:: Data for review ::

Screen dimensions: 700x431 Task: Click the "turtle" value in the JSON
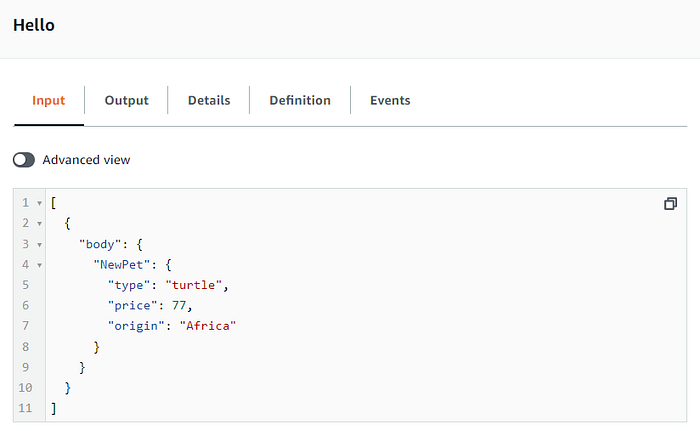click(x=194, y=285)
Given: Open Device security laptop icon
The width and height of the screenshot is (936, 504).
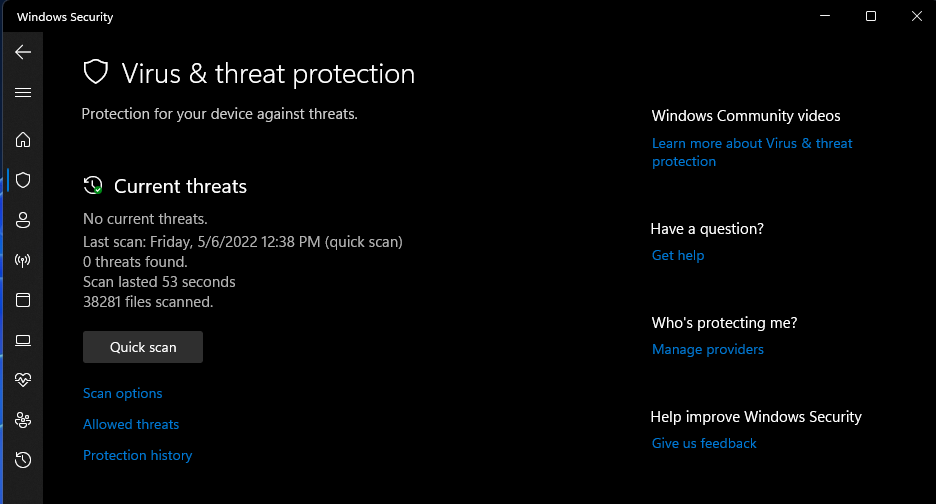Looking at the screenshot, I should click(23, 340).
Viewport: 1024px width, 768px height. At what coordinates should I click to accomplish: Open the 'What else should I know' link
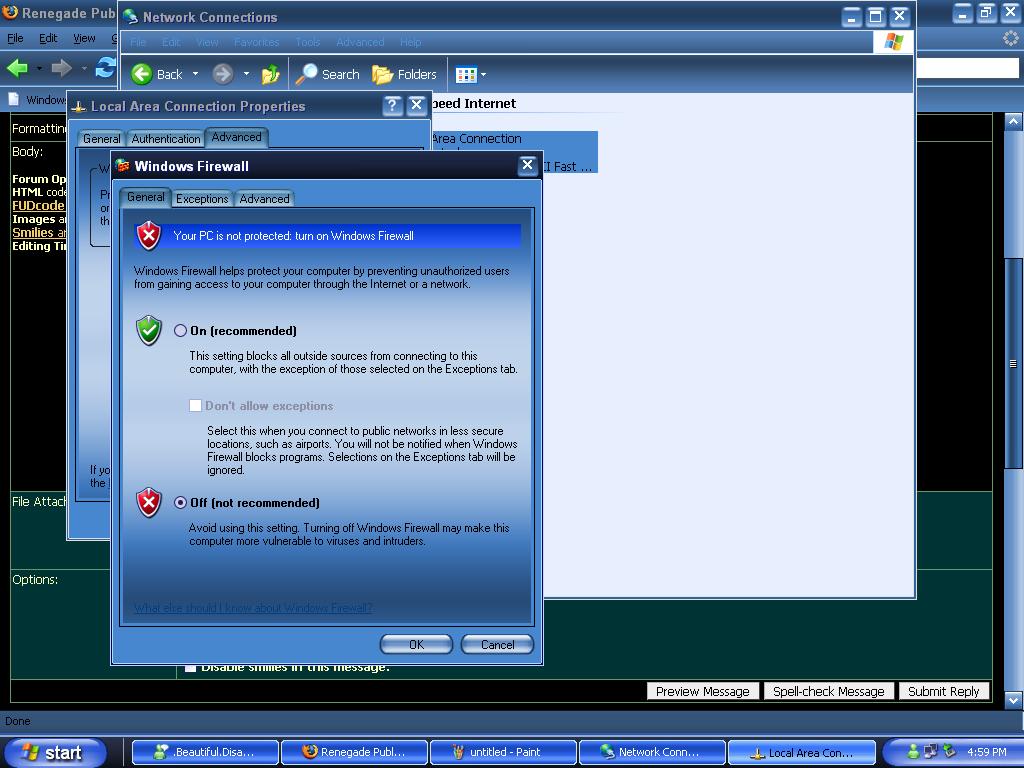[x=253, y=608]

:::

◆ **Problem requirements**:
Nothing but the lines from the one containing "Viewport: 1024px width, 768px" through the last line of the records above should appear, each repeated exactly, with no pictures.

◆ **Written response**:
Viewport: 1024px width, 768px height. At what coordinates should I click to accomplish: Open the 'What else should I know' link
[x=253, y=608]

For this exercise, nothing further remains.